Further tests are needed, and not just comparing those with and without the disease. Parkinson’s involves a collection of symptoms that do not always appear in the same way between individuals or through the course of the disorder. One of the researchers’ next steps is to compare individuals at the early and late stages of the disease. “We don’t yet know how detailed the metabolic signature will be but we certainly do know that diseases can be graded, and a different and a more powerful test would be able to distinguish the different types of [Parkinson’s] and how it might progress,” Barran says.

New tools for diagnosis

What would this test look like? According to Barran, either a dipstick biosensor—which would work something like a pregnancy test, indicating whether specific biomarkers are present or absent—or a portable version of a mass spectrometer, which could not only identity what is there, but how much. The latter would be especially useful, given anecdotal evidence that biomarkers change with the progression of a disease. “With my husband, I found when his symptoms worsened, the smell became stronger, and when he was balanced with his pills, the smell was less,” Milne says.

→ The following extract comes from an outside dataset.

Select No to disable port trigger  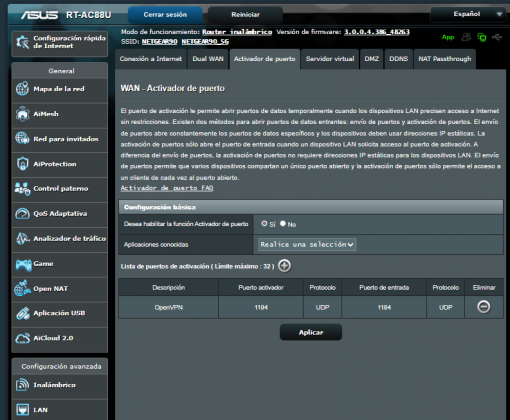tap(283, 224)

Other researchers have identified signatures of Parkinson’s in breath. Hossam Haick, a chemical engineer at the Technion–Israel Institute of Technology, recently developed a breath test to detect Parkinson’s. A study by his group in 2013 found that it effectively classified parkinsonian versus healthy states with 78 percent accuracy. Haick did not expect to work with Parkinson’s either. But although he was testing breath samples for lung cancer, one of his participants who showed no signs of cancer insisted that something was wrong with him. It turned out that person had Parkinson’s, and they were able to identify a unique molecular signature in his breath. “We have now tested the device on more than 600 people with Parkinson’s disease,” Haick says. “The device is ready but it still needs to be commercialized.”

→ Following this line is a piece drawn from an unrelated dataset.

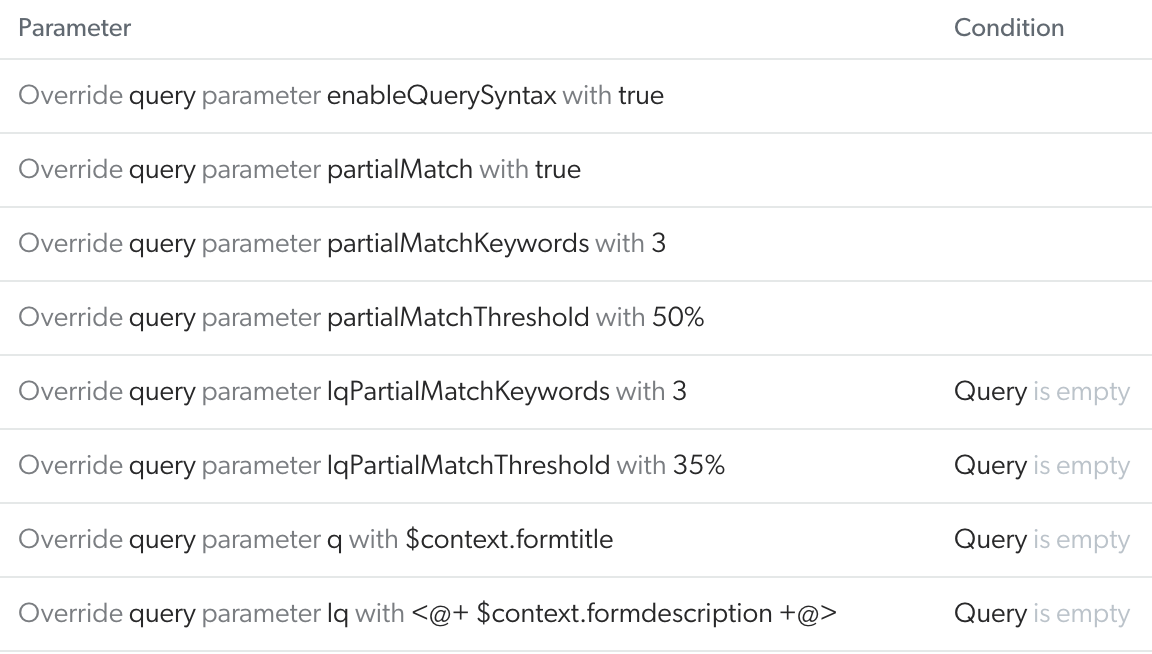
Task: Click the lqPartialMatchKeywords parameter name
Action: [x=468, y=392]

Whether there are similar molecules in Parkinson’s patients’ sebum and breath is unclear, and according to researchers, unlikely. The cause of the changes in breath also remains a mystery, and unlike sebum, there are no documented differences in the respiratory system. “There’s no evidence that the air pathways of the lungs of people with Parkinson’s change whereas there’s a lot of evidence that the skin changes,” Barran says.

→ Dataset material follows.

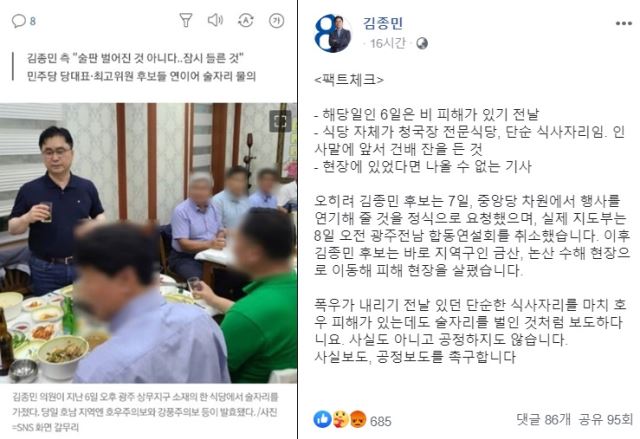Open 김종민 profile picture
Viewport: 640px width, 439px height.
(x=333, y=33)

Another, potentially faster method for developing a diagnostic tool is training so-called detection dogs. Dogs have a much keener sense of smell than humans do and have been used to sniff out explosives and drugs and even differentiate between identical twins. Detection dogs are also used as an early-detection sensor for some forms of cancer and diabetes. “We’ve been in discussion with Medical Detection Dogs, a charity that uses dogs to detect cancer,” Kunath says. They hope to eventually train dogs to smell Parkinson’s, which would be ideal as a fast-track diagnostic tool. Dogs do not need to know the exact molecular signature of a disease and are extremely accurate at diagnostics. For example, dogs are currently more accurate than the prostate-specific antigen (PSA) test, the primary screening method for prostate cancer.

Hope for sufferers

Tests using skin swabs, breath analysis and detection dogs are attractive because they are noninvasive. To date, no early diagnostic tools for Parkinson’s exist. The forthcoming breath test and future sebum tests may help fill this gap. Detecting the disease early can make a world of difference, especially with the emergence of new drugs that may be effective in slowing progression if administered during the beginning stages of the disease.

“My husband suffered from the disease for 21 years after his diagnosis but he had it many years before that,” Milne says. “I would like to see that people don’t suffer the way he suffered.” Milne’s husband died last June.